In that time, Dmexco has managed to stay relevant but no longer universally so. For many of the execs who still make the trip, the value lies in deepening relationships with German and mainland European partners. That, more than global visibility, seems to be the main draw now. 

As Diederick Ubels, managing director for outdoor ad tech vendor Vistar Media’s EMEA business, explained: “I would argue that 20% of our budgets are multi-country budgets — i.e. hubs that are organized out of one place that buy across all Europe so it [Dmexco] is a great place for us to get all those clients together.”

That kind of regional consolidation makes sense for businesses like Vistar with a clear European footprint. It’s important enough that Vistar is sending 20 execs to Cologne this year, up from 15 in 2024. But for companies focused on the U.S., APAC or global growth, it’s harder to justify the ROI, especially once corporate beancounters factor in flights, booth costs, logistics, accommodation and expense. That math just doesn’t always work out. 

In short, Dmexco is now a regional stronghold not a global magnet — and that shift has created room for others to claim the spotlight. Cannes Lions continues to be defined as much by ad tech and platforms as it does brands and agencies. Meanwhile, the Possible conference — launched somewhat ironically by Dmexco’s original co-founders — has begun to attract the kind of cros-industry energy and internal presence that once defined Cologne in September. 

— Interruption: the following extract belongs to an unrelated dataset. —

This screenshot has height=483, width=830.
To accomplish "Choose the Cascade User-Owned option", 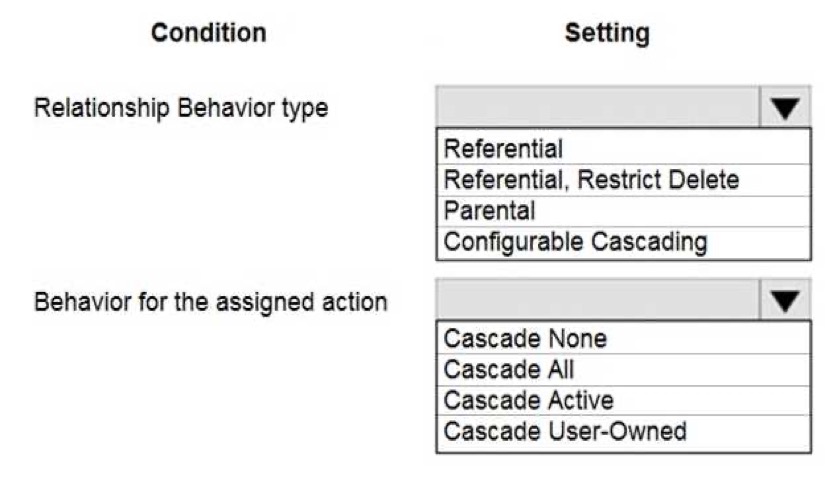I will tap(624, 431).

‘While Dmexco is still a worthwhile event, the scale back is clear as you walk around the halls,” said Davide Rosamilia, vp of product at data vendor and alternative ID provider ID5. “The huge booths have reduced in size and the event isn’t attracting as large of an international attendance as it once did. ID5 is sending a team of 10, a similar number to previous years as we value the networking and meeting opportunities presented.’

Gone are the days when Dmexco bore more resemblance to Cannes than it probably intended — not in terms of location, but in spirit. Stories of inebriated execs getting escorted off the Eurostar, booth models in body paint and late-night overflow at Barney’s Valley’s — the unofficial Gutter Bar of Cologne — weren’t uncommon. 

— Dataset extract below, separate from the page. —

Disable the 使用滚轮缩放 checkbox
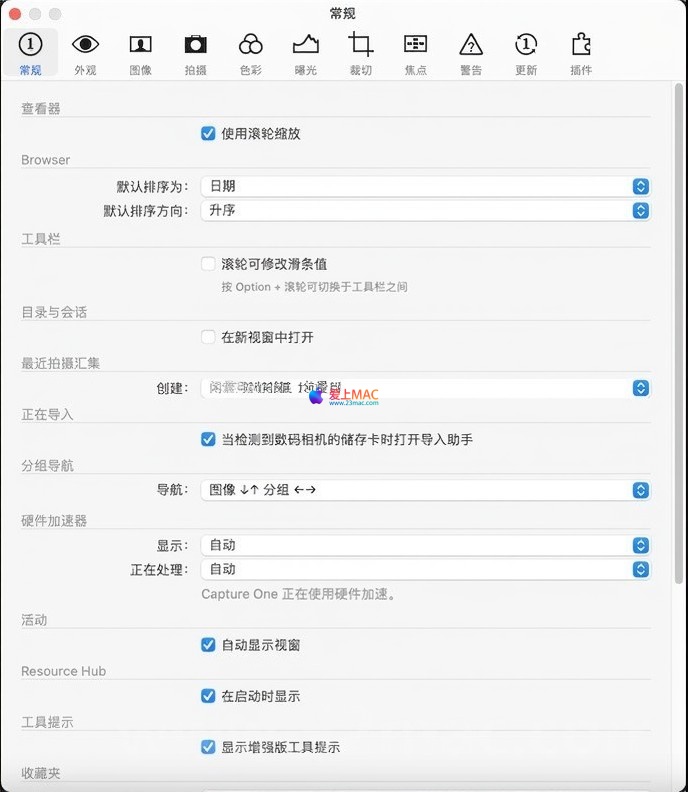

These days, it’s more measured. Meetings over pretzels, not of Kölsch. Networking not nightcaps — maybe just one. Tucked in bed by 10 instead of onstage at the OMClub at 2 a.m. 

“On Dmexco, I don’t think the industry has lost anything,” said Ciarán O’Kane, a partner at FirstParty Capital. “Most of the Europeans have just gravitated to Cannes as a tent pole or smaller European focused conferences. Dmexco was an event of its time. Great while it lasted but the industry has moved on.”

That era, like much of the programmatic exuberance that fueled it, has given way to something more subdued. Dmexco may no longer be the center of gravity, but for a certain part of the industry, it’s still a necessary waypoint — just with fewer parties and more purpose. 

“Dmexco remains one of the most important events in Limelight’s calendar, and as a result, we are sending 11 members of the team this year, an increase of 50% over 2024,” said James MacDonald, CRO and co-founder Limelight.